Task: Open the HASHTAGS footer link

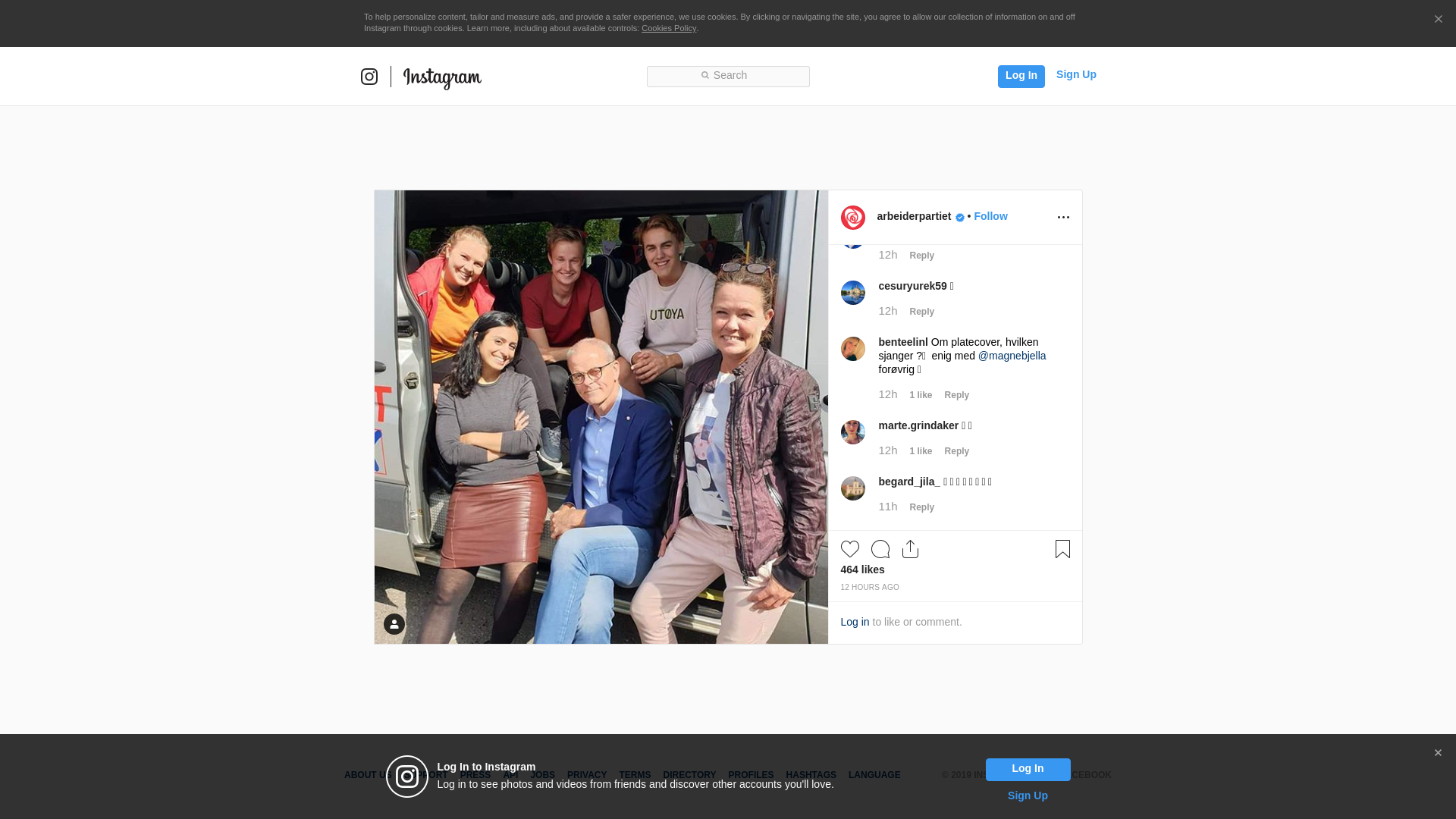Action: (x=811, y=775)
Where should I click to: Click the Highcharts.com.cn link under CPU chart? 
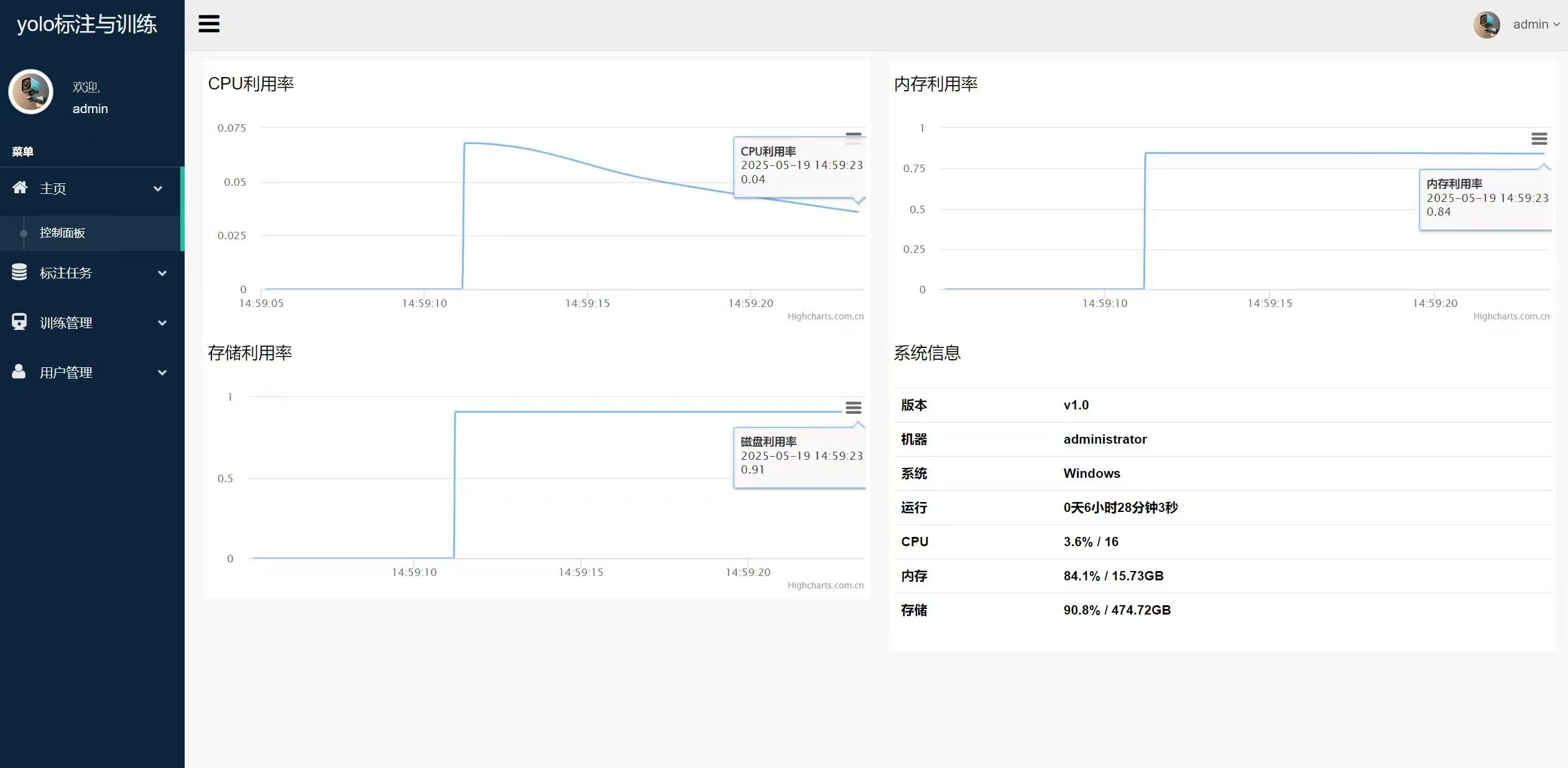coord(826,316)
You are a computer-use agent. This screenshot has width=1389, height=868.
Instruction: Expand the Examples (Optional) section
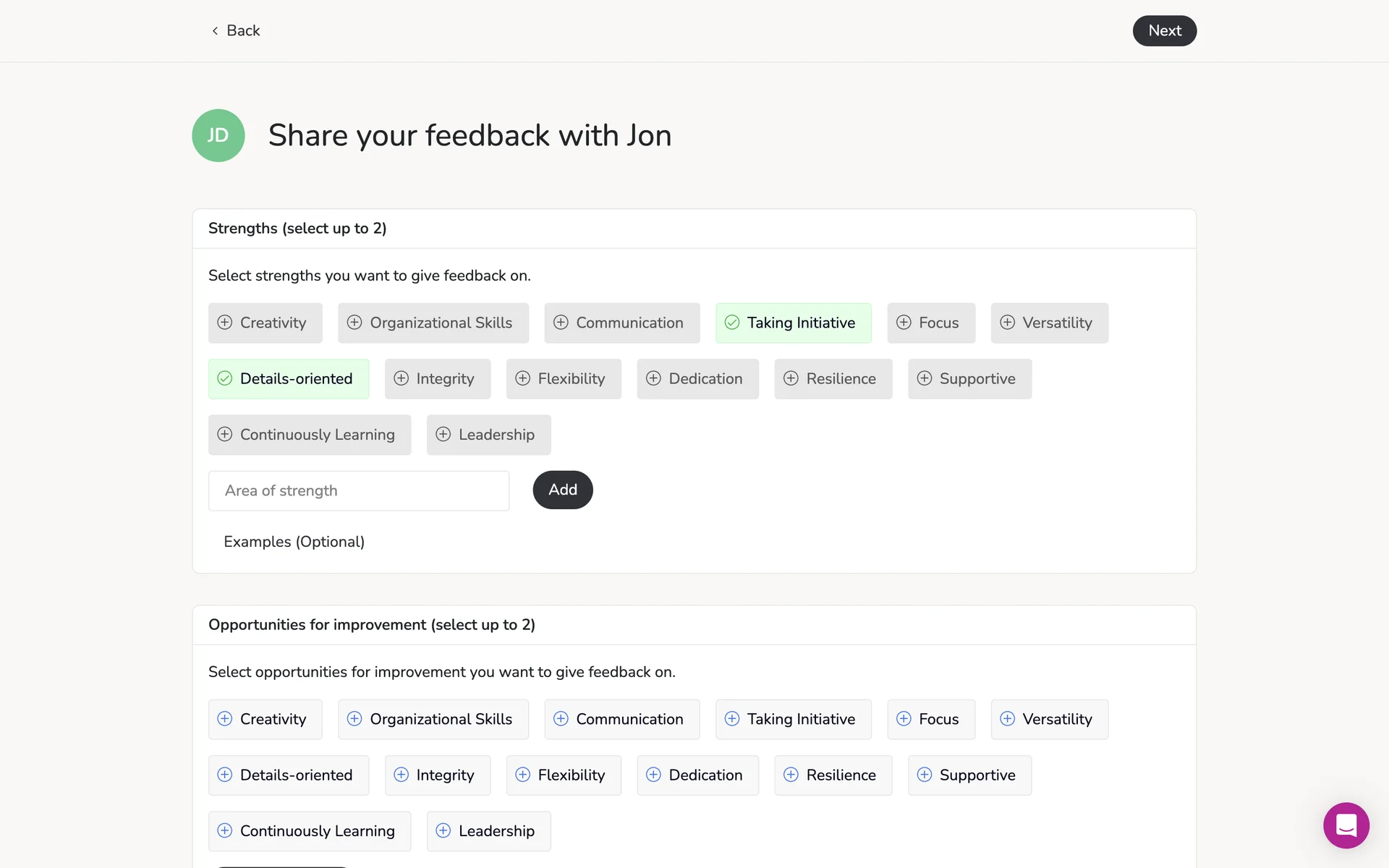pos(294,542)
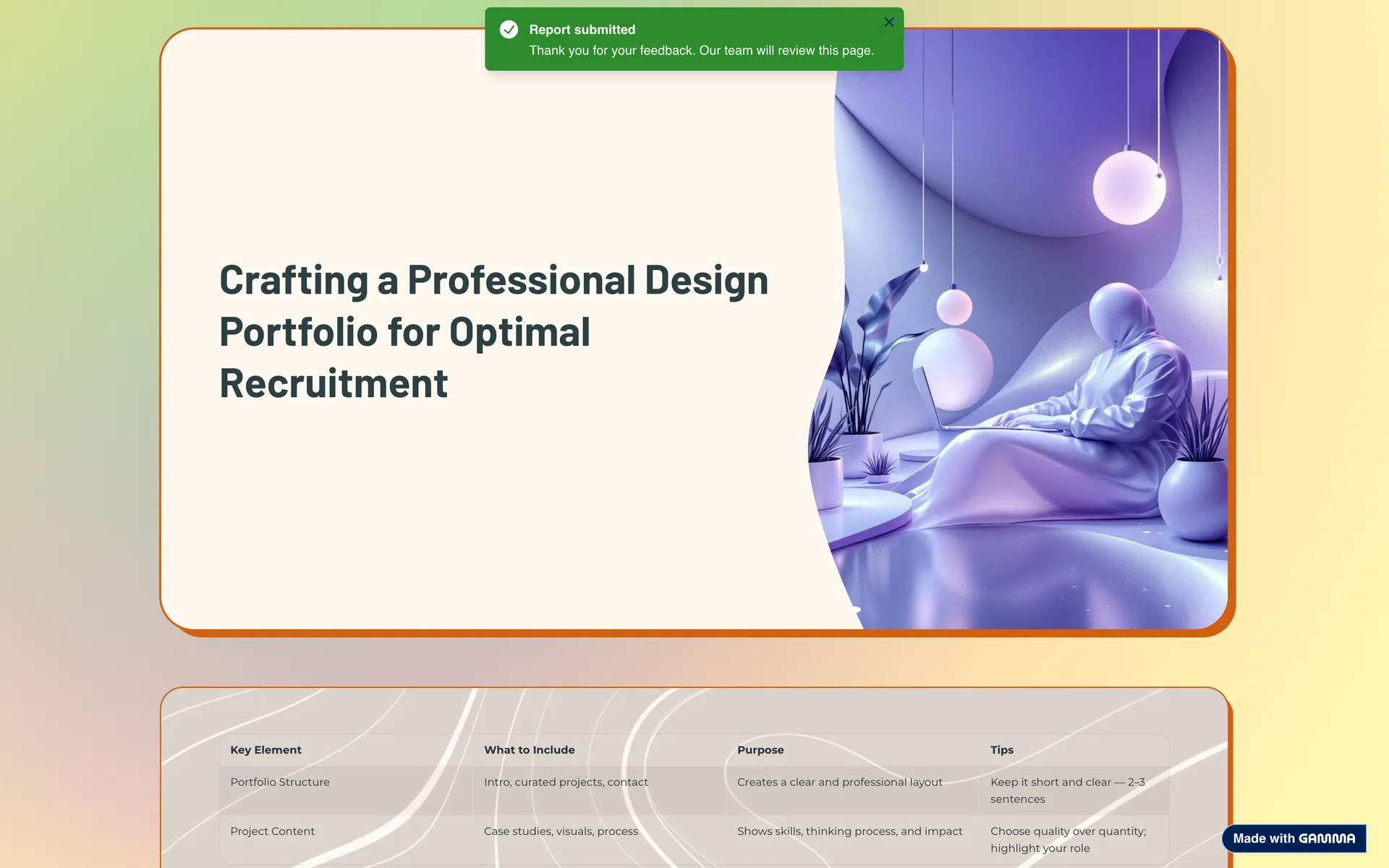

** TASK REQUIREMENTS **
From first line to last, return the records verbatim without their pictures.

** RESPONSE **
Task: Open the HASHTAGS footer link

Action: (x=811, y=775)
Where should I click to: Click the Highcharts.com.cn link under CPU chart? 
coord(826,316)
You are a computer-use agent. This screenshot has width=1389, height=868.
Instruction: Expand the Examples (Optional) section
pos(294,542)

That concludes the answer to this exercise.